David FrenchImagine for a moment that you are a public school teacher in Wisconsin. While your job is undoubtedly tough (and important), and you're by no means rich, you do make decent money (more than $52,000 per year), and you do have some nice extra perks that most of us don't enjoy. You work about nine months per year, you have ample additional time off for holidays, and you basically can't be fired. Sure, you can get fired for extreme misbehavior—after months and perhaps years of due process—but do you face the specter of the axe falling based on quarterly results or the loss of a client? Certainly not.

And you have your pension and health plan. Ahh, let us sing the sweet glories of your pension and health plan! Saps like me just have a 401k, and if I don't contribute to it, I don't have retirement benefits. But you? Your plan is extremely generous (how generous? Go and do a calculation), and you can even retire, with benefits, at age 55. As for your health plan, check it out. Add those benefits to your salary, and you're looking at an average total salary of more than $77,000 per year, making your individual compensation roughly 50 percent greater than the median household income in the state.

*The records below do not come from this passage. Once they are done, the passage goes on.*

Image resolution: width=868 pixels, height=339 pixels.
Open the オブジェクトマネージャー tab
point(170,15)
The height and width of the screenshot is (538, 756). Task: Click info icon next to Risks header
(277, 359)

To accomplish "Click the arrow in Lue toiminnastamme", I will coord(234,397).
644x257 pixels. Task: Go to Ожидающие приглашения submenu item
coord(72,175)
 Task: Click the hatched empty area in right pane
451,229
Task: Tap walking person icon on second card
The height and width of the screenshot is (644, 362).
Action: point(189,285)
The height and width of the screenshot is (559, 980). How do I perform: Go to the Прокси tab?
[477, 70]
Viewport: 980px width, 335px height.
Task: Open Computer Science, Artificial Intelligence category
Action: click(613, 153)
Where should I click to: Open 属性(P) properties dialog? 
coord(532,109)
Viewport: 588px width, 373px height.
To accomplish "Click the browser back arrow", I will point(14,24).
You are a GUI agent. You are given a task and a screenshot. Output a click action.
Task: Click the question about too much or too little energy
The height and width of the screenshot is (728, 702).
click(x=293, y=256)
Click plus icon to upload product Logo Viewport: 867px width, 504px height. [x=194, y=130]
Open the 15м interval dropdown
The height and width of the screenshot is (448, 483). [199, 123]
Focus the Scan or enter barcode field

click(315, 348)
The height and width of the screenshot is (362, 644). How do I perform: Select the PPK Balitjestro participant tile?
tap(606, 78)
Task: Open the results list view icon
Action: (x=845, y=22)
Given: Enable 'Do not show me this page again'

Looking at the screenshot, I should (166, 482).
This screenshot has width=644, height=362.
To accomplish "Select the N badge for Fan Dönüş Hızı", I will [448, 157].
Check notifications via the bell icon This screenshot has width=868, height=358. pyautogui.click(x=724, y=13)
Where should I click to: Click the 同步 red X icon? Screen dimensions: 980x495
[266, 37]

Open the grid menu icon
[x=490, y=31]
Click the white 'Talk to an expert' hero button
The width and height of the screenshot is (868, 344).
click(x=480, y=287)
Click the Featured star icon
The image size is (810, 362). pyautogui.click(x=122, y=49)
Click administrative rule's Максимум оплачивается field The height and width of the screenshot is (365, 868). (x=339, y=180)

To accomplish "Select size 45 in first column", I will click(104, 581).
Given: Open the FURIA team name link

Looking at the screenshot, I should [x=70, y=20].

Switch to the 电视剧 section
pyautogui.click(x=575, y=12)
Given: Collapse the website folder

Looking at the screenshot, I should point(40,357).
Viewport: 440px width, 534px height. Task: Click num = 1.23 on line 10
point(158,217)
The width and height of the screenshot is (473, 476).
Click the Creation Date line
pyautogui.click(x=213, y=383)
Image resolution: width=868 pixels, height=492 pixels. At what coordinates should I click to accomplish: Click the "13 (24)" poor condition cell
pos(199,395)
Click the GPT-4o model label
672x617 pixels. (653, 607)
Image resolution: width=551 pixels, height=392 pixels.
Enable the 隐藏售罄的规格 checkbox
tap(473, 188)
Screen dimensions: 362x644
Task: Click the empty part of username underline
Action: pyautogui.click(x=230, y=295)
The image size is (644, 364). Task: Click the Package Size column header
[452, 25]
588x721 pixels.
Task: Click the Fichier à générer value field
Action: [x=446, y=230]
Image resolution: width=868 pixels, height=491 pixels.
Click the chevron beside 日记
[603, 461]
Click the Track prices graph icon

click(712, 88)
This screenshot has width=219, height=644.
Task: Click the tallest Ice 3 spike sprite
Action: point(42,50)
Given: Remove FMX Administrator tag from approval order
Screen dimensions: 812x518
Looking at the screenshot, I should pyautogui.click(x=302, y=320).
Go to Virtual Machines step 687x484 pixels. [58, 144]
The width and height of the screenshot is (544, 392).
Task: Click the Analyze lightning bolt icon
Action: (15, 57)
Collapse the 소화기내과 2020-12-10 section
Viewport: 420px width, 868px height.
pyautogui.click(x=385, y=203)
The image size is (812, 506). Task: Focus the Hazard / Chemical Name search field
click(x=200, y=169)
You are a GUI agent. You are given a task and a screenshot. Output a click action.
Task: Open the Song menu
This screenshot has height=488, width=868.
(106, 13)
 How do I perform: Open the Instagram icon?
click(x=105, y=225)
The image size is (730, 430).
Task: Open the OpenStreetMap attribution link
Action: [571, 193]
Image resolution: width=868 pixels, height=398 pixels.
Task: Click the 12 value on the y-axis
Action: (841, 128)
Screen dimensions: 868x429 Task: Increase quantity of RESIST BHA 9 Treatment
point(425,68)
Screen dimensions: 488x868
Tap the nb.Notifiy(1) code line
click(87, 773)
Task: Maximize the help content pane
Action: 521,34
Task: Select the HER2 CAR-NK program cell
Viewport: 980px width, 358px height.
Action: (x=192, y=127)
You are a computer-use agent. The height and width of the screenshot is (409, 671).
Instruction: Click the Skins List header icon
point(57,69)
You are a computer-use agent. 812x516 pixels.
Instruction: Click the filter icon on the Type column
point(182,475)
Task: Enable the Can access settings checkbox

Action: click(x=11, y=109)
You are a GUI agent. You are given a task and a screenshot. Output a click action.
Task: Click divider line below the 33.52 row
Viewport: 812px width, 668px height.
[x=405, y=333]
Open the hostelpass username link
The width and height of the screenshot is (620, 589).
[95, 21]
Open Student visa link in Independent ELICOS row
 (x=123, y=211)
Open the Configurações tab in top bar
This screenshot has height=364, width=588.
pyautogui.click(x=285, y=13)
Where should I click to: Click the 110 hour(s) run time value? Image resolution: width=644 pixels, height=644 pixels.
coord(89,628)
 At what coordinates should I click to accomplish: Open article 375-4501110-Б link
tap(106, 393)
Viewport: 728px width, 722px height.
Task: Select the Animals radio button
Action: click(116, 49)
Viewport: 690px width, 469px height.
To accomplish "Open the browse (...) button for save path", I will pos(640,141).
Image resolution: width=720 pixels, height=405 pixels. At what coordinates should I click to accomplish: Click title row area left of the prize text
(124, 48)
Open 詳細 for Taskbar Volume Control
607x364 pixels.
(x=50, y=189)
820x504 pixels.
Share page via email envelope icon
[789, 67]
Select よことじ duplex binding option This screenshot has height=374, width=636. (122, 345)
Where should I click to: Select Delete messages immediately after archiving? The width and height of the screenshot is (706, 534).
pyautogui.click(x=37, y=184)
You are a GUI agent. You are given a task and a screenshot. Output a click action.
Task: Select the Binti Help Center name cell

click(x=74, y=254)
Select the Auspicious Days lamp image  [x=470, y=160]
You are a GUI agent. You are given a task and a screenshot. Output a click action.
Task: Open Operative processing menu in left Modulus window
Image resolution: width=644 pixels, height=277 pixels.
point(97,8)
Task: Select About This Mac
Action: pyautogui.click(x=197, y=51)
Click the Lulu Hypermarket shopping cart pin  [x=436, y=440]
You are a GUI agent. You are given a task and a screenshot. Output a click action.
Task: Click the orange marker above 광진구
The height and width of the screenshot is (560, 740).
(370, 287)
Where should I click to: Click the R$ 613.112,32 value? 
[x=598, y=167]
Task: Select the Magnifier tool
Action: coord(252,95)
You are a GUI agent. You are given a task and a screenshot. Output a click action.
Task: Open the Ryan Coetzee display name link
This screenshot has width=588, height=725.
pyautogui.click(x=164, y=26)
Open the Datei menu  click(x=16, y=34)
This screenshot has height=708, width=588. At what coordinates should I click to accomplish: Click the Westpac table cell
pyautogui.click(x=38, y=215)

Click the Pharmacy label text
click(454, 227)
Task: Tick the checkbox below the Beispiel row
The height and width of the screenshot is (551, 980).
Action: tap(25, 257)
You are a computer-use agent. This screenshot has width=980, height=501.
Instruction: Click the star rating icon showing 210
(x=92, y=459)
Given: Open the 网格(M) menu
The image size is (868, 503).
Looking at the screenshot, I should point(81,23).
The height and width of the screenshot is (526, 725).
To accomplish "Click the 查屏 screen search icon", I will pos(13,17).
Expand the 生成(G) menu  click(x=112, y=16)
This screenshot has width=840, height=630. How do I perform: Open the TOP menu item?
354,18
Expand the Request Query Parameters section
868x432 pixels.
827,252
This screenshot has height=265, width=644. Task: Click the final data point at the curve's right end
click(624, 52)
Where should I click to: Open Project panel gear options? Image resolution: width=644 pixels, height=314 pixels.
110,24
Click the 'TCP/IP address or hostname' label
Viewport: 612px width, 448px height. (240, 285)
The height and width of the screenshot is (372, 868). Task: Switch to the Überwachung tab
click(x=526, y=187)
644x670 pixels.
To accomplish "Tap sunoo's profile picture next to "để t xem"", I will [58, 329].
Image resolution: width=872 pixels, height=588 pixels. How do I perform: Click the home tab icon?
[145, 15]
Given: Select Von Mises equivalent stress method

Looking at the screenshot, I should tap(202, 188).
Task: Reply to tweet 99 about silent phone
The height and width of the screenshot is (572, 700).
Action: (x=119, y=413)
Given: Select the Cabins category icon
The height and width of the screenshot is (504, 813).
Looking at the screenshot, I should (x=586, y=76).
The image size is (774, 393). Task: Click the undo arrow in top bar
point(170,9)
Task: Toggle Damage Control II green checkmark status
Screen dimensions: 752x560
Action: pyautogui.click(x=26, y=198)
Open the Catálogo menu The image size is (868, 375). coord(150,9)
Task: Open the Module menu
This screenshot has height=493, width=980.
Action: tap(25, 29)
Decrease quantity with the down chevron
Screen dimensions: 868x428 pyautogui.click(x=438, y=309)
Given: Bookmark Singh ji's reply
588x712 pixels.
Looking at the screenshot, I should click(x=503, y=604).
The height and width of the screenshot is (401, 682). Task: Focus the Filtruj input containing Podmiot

The problem of course is that all this costs money—lots of money—with the taxpayers shouldering that burden in a struggling economy. Moreover, the pension plan is short on money. To be precise: $10.9 billion dollars short, according to reports last year. Even worse, the taxpayers who pay for these magnificent plans have struggled with soaring unemployment and stagnant wages and tend to make less money than the public employees they support.

So the governor has proposed some modest reforms. He's proposing that state employees make retirement contributions at the national average and health insurance contributions at one-half the national average (up from roughly 25 percent). He's also proposing reforms that would give teachers a real choice as to whether they want to join the union.

It's understandable that teachers wouldn't like these changes. After all, they'll lose money. But does that justify the reaction? Does that justify near-riots in Madison, with protestors comparing the governor to Hitler, threats of violence, and intimidating protests at lawmakers' private residences? Does that justify fourteen Democratic lawmakers fleeing the state to prevent a vote on the governor's proposals?